Let u be algebraic over K, the root of an irreducible polynomial p(x).  Let c() be an automorphism taken from the galois group of F over K, hence it fixes K.  Apply c to the equation p(u) = 0, and the coefficients of p are fixed, hence c(u) is another root of p(x).  There are at most n roots, if p has degree n, so we only have a few choices.

If F/K is normal, every root of p(x) is a possible destination for c(u).  We proved this for the splitting field of p, and then extended it to a larger, normal extension.  Using the terminology of group theory, the galois group acts transitively on the roots of p(x).

Just to review, If c() is a field endomorphism on F/K, and F is algebraic, c is a field automorphism.  Suppose there is an element u that is not in the image of c(F), and let u be a root of p(x).  Let E be the intermediate field extension K(u).  This includes u, and some of its conjugates.  Now c is a monomorphism that carries roots to roots.  In other words, it maps a finite set of roots into itself, hence the map is onto.  There is some root v such that c(v) = u, and that means c is an automorphism on F.  When F/K is algebraic, all endomorphisms are automorphisms.  They all belong to the galois group.

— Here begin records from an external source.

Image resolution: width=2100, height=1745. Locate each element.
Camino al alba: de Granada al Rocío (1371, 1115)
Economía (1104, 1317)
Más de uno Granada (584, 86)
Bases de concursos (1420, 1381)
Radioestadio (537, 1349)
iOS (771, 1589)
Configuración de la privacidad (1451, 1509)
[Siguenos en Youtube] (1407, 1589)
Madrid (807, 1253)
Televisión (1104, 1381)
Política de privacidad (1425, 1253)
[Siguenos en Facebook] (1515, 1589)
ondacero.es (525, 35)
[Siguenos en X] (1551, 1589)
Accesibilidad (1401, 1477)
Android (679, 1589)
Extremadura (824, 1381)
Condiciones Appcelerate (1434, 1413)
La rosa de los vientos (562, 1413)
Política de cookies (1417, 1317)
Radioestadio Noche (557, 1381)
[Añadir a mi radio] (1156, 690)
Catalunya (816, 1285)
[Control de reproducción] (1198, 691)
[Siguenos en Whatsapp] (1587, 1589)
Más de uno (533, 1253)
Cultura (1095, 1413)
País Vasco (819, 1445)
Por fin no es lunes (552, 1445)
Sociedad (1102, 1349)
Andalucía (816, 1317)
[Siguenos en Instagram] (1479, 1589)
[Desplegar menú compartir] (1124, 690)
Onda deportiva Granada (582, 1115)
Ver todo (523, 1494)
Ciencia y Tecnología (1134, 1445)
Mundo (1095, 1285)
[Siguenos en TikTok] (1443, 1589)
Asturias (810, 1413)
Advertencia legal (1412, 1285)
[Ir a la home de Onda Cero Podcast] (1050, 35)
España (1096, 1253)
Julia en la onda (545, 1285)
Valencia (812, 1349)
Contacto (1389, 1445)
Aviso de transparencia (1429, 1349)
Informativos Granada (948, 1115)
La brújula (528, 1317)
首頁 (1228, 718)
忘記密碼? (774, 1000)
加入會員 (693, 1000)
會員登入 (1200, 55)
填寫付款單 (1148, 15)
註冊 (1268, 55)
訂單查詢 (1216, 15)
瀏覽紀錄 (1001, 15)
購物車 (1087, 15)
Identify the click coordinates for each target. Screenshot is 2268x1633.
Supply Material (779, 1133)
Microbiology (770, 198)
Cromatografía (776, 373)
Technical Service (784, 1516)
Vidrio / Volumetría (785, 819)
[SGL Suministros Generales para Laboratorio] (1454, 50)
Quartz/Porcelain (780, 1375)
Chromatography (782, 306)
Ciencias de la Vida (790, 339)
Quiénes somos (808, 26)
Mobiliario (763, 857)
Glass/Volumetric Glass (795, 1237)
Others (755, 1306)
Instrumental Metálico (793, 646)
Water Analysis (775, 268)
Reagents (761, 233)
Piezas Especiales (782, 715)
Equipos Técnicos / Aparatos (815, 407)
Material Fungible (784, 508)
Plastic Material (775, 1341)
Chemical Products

If K(u) has dimension n over K, and u is a root of p(x), the automorphisms of K(u) carry u to a root of p(x), and nowhere else.  There are at most n such roots.  Furthermore, the entire automorphism is determined by the image of u.  Hence there are at most n automorphisms in the galois group.  Of course n is an upper bound, as shown by adjoining the real cube root of 2 to the rationals.  Everything in the extension is real, and the root cannot be mapped onto a complex cube root of 2, so the galois group is trivial, even though the dimension of the extension is 3.

Let E be an intermediate extension between F and K.  Every automorphism on F/E also fixes K, hence the galois group of F over E is a subgroup of the galois group of F over K.